• [Texte]:
-----

Les croyances politiciennes à ce sujet sont tout aussi lamentables.
En fabriquer par électrolyse suppose que l’on dispose de courant électrique décarboné, ce qui n’est pas demain la veille alors que transport et chauffage doivent s’électrifier et que, la plupart du temps, les renouvelables ne produisent rien ou bien trop peu. Par ailleurs, les rendements énergétiques de l’électrolyse sont faibles.
La thermolyse de l’eau à haute température est une autre piste pour laquelle des réacteurs nucléaires seraient adéquats (thermiques seulement, pas électriques). C’est un procédé qui reste à développer à grande échelle.
L’intérêt de l’hydrogène est dans ce que l’on en fait. C’est de la chimie qui reste donc à développer afin d’obtenir des carburants liquides de haute densité énergétique, si nécessaires pour les automobiles et les avions, ainsi que d’autres molécules que la pétrochimie ne produira plus. Les possibilités sont vastes et des procédés existent déjà mais il faut les révolutionner (catalyse ?) afin de les rendre efficaces et suffisamment bon marché.
Avant que l’on en arrive là, une « banque à hydrogène » ne pourra émettre que des chèques sans provision.

-----

• [Consigne]:
Répondez à ces questions sur le texte consacré à l'hydrogène :
1. De quoi la fabrication par électrolyse suppose-t-elle que l'on dispose ?
2. Quel type de réacteurs nucléaires serait adéquat pour la thermolyse de l'eau à haute température ?
3. Pour quels moyens de transport les carburants liquides de haute densité énergétique sont-ils si nécessaires ?
Les données ne servent pas à résoudre l'exercice.

• [Section des données]:
-----

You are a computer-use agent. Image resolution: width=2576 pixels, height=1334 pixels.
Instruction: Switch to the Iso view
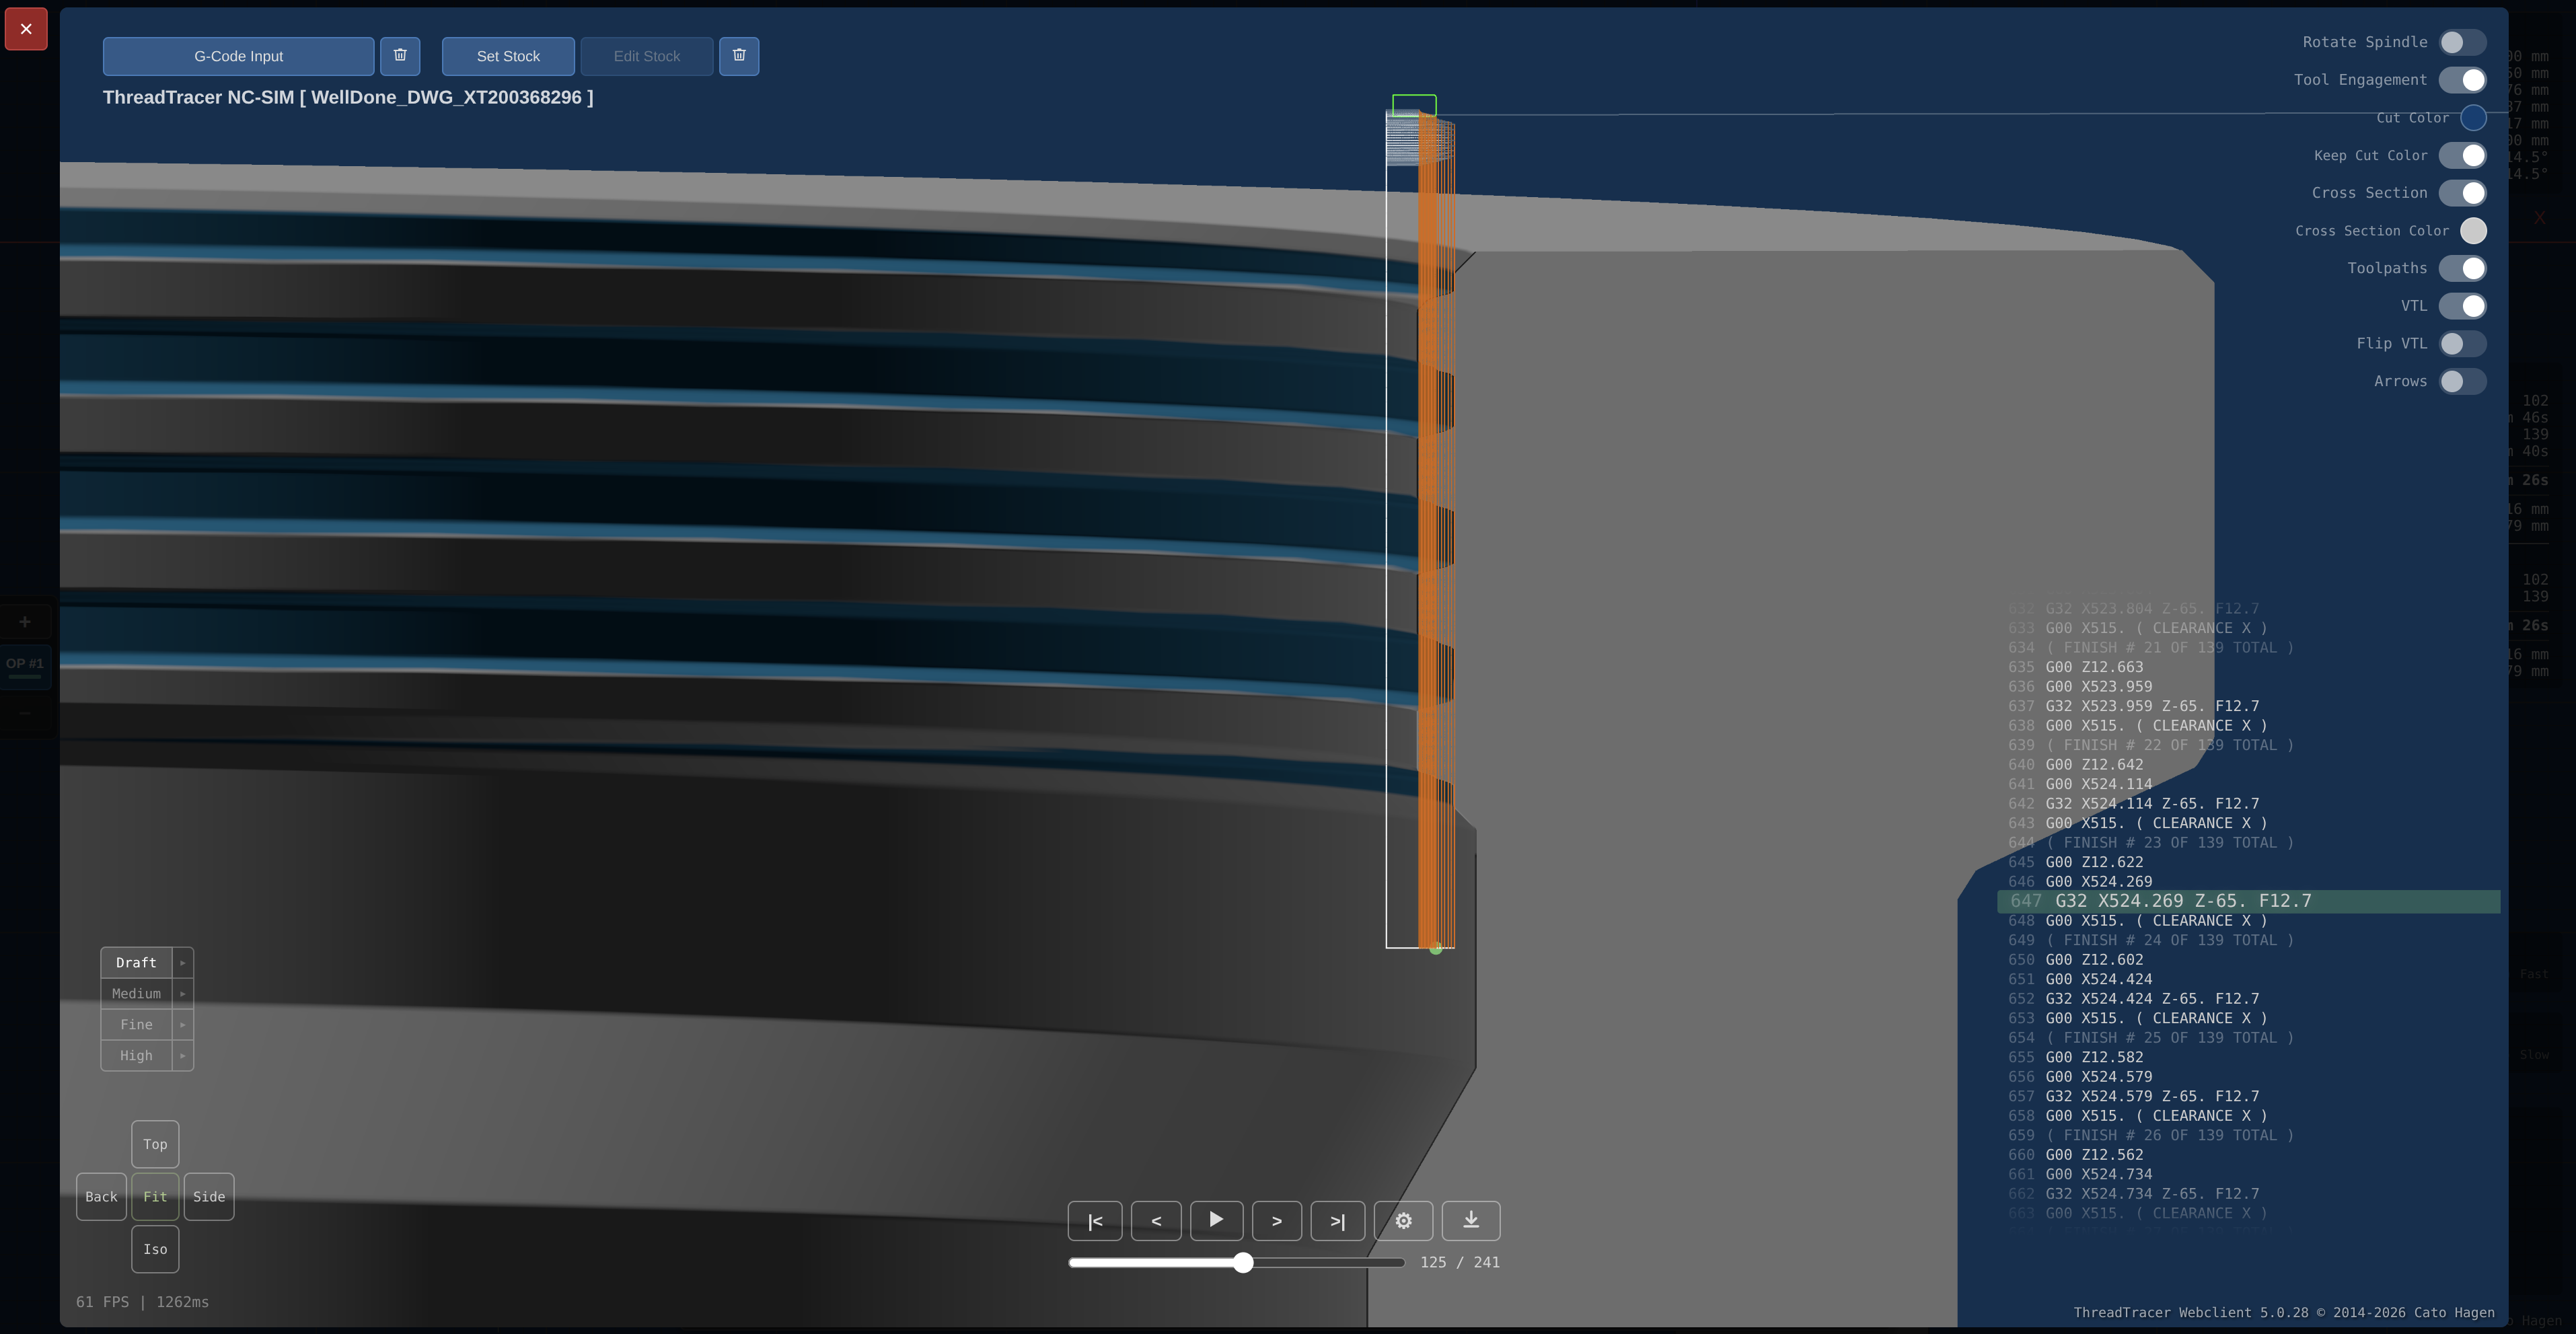(155, 1249)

-----

• [Bonne réponse]:
1. De courant électrique décarboné.
2. Des réacteurs thermiques seulement, pas électriques.
3. Pour les automobiles et les avions.